┌─ SUPPLIED TEXT
SANTA MONICA, Calif. — A man with a semi-automatic rifle killed four people and wounded five others Friday as he carried out a deadly rampage across several blocks of a normally idyllic beachfront city. Police shot him dead in the Santa Monica College Library.
The violence began when the gunman, acting alone despite early reports of a possible second shooter, opened fire on a house where two bodies were found, police Chief Jacqueline Seabrooks said.
Two officials said the killings began as a domestic violence incident and the victims in the home were the gunman’s father and brother. The officials spoke on condition of anonymity because they were not authorized to publicly discuss the case.
Only about 20 minutes passed between the first reports of trouble and the gunman’s death, but it led to hours of fear and confusion in the balmy coastal city.
“It’s a horrific event everyone wishes didn’t happen,” Santa Monica police spokesman Sgt. Richard Lewis said.
As the house burst into flames, the man, dressed all in black and wearing what appeared to be a ballistic jacket, carjacked a woman at gunpoint and directed her to drive to the college campus, having her stop so he could shoot along the way, police said.
He wounded one woman in a car, left three more women with minor injuries after firing on a city bus, and also fired on police cars, bystanders and pedestrians, police said.
In a faculty parking lot on the edge of campus, he fired on two people in a red Ford Explorer that crashed through a block wall. The driver was killed and a passenger critically wounded, police said.
└─
[ABOUT THIS EXERCISE]:
Continue the news report on the Santa Monica shooting from the point where it stops.
┌─ RECORD EXCERPTS
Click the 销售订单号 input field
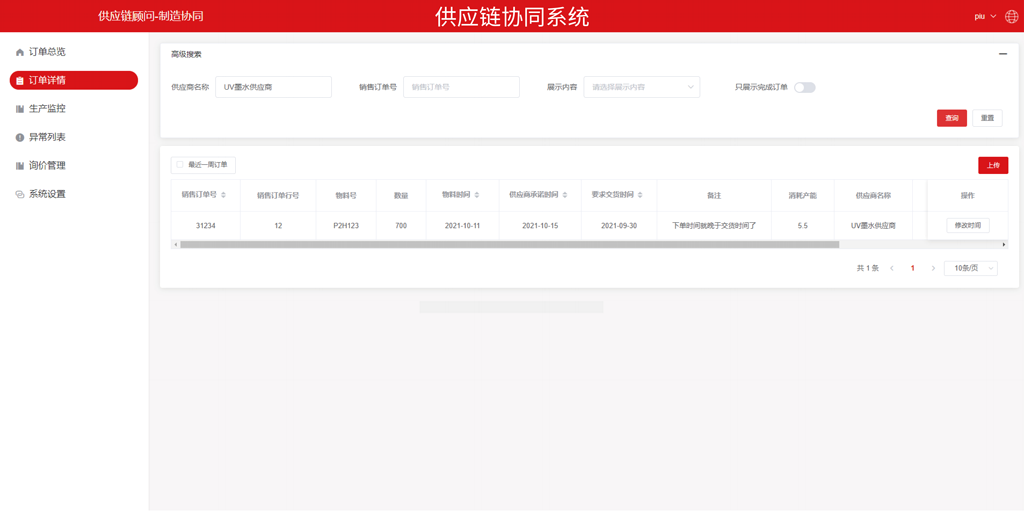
└─
┌─ RECORD EXCERPTS
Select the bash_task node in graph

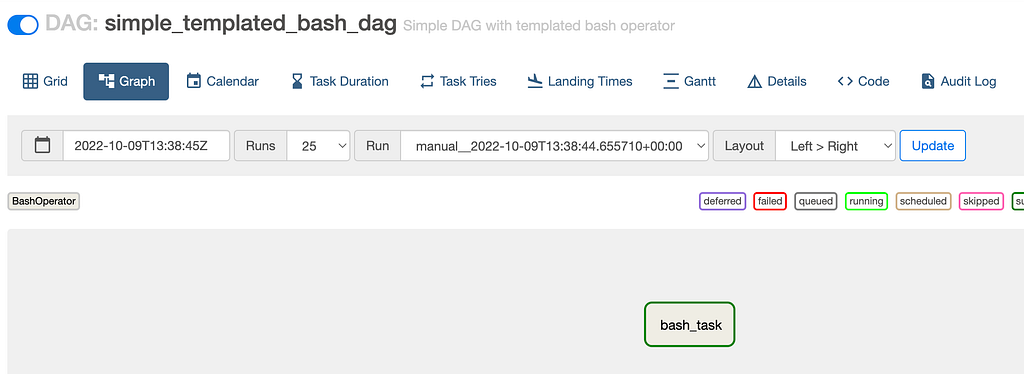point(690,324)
└─
[ANSWER SECTION]:
From there, the gunman entered the campus, fatally wounding a woman as he made his way toward the college’s library, where students were studying for final exams.
“We saw a woman get shot in the head,” said administrative assistant Trena Johnson, who looked out the window of the dean’s office, where she works, when she heard gunfire. “I haven’t been able to stop shaking.”
The gunman fired on people in the library, Seabrooks said, but apparently didn’t hit anybody there as dozens ran for the exits.
“I was totally scared to death and I can’t believe it happened so fast,” said Vincent Zhang, a 20-year-old economics major.
Officers entered the library and shot and killed the gunman moments later, Seabrooks said.
Just 3 miles away, President Barack Obama was attending a fundraising luncheon. Secret Service spokesman Max Milien said the agency was aware of the shooting, which began just before noon, but it had no effect on the president’s event.
After the gunman was killed, police combed the campus for a possible second shooter. They detained a man, but he was questioned and released and was not a suspect, Lewis said.
The body of the suspected gunman remained on the campus sidewalk hours later as coroner’s investigators examined the scene. The gunman was found with a canvas bag that included a rifle, a handgun and magazines of ammunition, Lewis said.
ATF agents also responded to the home where fire erupted earlier, to investigate a small cache of ammunition found in a room, Lewis said.
The identities of the dead would be released by coroner’s investigators after relatives were notified, officials said.
Three of the gunman’s victims, the two in the house and the SUV’s driver, died immediately.
The woman near the library died at Ronald Reagan UCLA Medical Center about three hours later. Lewis said the woman appeared to be in her 50s and had with her a bag of recyclables she may have been collecting.
Two other women were also admitted to the hospital, said Dr. Marshall Morgan, the chief of emergency medicine. One, the passenger from the SUV, was listed in critical condition after undergoing surgery. The other, who’d been shot by the gunman just after the carjacking, was in critical condition.
The three women from the bus were treated at the hospital and released. One had shrapnel-type injuries and the two others had injuries not related to gunfire.
Nine crime scenes were under investigation by officers from 11 different law enforcement agencies, said Lewis, the police spokesman.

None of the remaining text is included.